Personality is the characteristics and traits that define a person's thoughts, emotions, and behaviours.
Difficult workplace personalities negatively affect the well-being of team-members, the business, and its customers. Personality irritations result in lower productivity and increased absenteeism among other negative consequences. Examples include belittling comments, gossip, double standards, yelling at others, with-holding important information, and taking credit for other’s work
There are so many personalities in a workplace and managing them so they stay effective becomes the major focus for many in leadership roles. Today’s workspace requires adapting to those personalities you have in your team to enhance their work strengths in a way which suits the business and creates a sense of achievement for each individual. When this is achieved, the business and its people thrive.

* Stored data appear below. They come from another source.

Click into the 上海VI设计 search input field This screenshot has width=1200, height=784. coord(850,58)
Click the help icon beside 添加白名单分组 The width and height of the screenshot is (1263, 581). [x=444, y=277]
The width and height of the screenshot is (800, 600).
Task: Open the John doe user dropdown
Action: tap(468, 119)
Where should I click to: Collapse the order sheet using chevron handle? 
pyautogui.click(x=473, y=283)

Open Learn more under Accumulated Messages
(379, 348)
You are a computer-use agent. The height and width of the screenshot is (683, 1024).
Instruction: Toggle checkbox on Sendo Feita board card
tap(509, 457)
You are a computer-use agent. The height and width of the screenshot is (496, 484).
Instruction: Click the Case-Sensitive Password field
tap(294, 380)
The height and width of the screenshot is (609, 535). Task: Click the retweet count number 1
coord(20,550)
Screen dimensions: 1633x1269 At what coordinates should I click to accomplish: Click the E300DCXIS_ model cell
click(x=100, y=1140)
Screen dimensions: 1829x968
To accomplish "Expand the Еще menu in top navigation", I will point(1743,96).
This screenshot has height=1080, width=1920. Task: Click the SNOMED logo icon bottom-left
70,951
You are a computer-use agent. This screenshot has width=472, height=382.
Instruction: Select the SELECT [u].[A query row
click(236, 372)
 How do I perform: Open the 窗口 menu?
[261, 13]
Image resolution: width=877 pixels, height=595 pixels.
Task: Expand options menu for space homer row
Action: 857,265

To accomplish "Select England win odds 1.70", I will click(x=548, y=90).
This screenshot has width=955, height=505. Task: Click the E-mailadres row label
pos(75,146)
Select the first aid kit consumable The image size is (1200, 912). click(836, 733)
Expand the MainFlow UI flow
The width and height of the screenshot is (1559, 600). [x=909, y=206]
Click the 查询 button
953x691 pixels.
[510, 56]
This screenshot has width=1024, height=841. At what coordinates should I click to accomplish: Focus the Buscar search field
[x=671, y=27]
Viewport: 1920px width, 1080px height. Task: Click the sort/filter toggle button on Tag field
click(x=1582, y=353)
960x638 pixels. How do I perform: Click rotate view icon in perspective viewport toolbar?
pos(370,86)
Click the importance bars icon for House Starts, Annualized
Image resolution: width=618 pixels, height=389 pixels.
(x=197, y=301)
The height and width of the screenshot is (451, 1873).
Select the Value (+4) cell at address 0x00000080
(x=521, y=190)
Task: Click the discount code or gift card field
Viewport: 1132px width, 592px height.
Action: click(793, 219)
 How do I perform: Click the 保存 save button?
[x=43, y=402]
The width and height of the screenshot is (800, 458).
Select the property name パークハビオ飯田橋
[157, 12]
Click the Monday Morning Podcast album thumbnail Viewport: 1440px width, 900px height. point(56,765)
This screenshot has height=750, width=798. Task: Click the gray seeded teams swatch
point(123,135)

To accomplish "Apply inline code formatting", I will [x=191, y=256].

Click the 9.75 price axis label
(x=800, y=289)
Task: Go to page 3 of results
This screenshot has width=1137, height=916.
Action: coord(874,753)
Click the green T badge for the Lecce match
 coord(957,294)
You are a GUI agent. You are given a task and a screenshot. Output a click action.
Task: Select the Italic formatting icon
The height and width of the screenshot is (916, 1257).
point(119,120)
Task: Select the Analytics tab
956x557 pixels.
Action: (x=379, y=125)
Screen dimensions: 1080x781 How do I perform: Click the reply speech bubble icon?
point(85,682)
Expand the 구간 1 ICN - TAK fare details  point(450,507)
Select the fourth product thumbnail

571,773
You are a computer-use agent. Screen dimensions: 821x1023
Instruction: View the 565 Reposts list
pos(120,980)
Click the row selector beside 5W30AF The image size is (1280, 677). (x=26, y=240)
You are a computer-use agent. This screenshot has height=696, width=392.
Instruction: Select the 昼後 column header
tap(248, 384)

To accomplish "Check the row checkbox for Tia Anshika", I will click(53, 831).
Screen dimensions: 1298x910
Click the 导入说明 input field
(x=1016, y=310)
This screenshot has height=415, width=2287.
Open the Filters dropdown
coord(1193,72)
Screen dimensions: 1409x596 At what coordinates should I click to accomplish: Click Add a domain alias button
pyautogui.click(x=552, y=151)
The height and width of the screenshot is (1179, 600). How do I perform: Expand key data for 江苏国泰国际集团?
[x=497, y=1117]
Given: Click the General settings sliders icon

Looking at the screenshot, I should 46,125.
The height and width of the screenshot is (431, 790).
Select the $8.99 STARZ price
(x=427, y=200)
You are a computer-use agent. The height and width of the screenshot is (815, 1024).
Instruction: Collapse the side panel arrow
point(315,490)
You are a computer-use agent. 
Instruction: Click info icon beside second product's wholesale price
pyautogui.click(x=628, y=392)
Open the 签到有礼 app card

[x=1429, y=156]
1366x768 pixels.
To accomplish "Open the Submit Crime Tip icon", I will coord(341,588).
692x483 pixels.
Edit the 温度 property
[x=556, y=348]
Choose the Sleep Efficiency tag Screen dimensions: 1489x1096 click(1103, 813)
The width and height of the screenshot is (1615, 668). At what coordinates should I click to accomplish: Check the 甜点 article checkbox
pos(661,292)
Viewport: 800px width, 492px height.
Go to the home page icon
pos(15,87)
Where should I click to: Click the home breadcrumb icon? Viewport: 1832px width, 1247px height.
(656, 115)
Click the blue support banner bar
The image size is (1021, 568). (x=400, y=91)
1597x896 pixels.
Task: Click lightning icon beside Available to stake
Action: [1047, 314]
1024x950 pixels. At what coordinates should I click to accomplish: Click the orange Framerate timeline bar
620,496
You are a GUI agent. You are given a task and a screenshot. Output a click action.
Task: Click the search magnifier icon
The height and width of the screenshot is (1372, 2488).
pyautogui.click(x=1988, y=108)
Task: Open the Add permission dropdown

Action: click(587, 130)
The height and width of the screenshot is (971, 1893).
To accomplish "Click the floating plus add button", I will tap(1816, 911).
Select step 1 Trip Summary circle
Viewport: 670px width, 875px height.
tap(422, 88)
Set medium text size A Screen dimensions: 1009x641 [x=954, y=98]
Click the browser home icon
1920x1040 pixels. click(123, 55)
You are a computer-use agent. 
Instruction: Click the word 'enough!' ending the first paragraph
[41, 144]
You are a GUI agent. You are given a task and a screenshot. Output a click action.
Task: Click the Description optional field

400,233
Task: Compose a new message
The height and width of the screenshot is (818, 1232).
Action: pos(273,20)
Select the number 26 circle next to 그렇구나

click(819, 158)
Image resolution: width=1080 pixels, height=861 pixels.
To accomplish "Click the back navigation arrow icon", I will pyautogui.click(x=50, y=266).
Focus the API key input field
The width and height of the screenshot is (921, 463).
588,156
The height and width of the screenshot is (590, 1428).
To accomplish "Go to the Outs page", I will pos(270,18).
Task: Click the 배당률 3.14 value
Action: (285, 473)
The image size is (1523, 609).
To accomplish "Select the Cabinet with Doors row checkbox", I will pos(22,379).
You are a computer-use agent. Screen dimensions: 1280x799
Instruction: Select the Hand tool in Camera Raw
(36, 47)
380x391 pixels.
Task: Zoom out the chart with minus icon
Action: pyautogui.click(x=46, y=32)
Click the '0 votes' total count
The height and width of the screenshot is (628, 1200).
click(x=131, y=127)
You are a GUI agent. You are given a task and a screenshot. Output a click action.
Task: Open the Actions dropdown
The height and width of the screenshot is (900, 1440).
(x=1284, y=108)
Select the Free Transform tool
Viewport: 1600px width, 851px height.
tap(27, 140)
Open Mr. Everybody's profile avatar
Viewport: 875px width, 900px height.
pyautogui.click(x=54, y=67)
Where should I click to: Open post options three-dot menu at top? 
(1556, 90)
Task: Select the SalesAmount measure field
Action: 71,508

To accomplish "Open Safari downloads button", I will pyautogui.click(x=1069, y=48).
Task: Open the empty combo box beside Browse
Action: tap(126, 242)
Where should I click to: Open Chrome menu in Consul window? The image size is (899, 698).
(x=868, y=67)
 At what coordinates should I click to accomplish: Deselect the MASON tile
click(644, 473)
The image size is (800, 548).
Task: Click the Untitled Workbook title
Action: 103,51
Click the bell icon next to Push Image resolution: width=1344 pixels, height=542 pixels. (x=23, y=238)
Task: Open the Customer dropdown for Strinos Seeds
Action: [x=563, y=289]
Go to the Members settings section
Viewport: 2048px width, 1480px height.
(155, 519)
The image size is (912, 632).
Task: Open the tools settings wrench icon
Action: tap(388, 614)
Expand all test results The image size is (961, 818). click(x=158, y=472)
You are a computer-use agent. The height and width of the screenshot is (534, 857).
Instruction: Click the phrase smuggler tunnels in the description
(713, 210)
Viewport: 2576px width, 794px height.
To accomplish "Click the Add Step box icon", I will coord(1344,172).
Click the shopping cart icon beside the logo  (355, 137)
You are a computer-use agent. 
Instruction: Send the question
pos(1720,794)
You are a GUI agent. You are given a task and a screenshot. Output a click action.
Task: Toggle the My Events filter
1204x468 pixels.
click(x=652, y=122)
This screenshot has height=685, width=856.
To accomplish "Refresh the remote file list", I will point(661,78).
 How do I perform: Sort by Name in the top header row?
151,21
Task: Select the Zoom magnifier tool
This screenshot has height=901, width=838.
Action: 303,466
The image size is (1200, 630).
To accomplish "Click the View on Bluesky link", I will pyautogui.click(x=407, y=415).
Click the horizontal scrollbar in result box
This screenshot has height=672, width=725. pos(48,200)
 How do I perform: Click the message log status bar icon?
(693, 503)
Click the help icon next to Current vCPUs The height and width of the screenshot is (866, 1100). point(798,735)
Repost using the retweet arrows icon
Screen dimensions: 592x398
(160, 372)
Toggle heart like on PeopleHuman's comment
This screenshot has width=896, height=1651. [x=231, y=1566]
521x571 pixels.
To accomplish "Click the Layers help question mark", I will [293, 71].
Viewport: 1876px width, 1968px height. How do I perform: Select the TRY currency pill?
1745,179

Personality types can range from – dramatic, controlling, needy, bully, pessimist, gossip, passive-aggressive, narcissist.
Identifying the behaviours of those above helps us manage the behaviours in order to create positive outcomes. Each personality has some strength you may be able to leverage.
Consider, the pessimist can be a great asset in an auditing role, the needy loves to be micro-managed, the controlling can be a greater project manager, the gossip could make a fantastic social club coordinator. Potentially negative personalities exist in all workspaces but by harnessing the positive strengths of each you can turn a potentially harmful personality into a workplace asset.
But also ask yourself, could you be one of these personalities? Is being a difficult person who I am or what I sometimes do? And how could you manage your more negative behaviours to create a better workplace culture. Stop, think, and pause. Learn to respond rather than react. It’s worth the effort.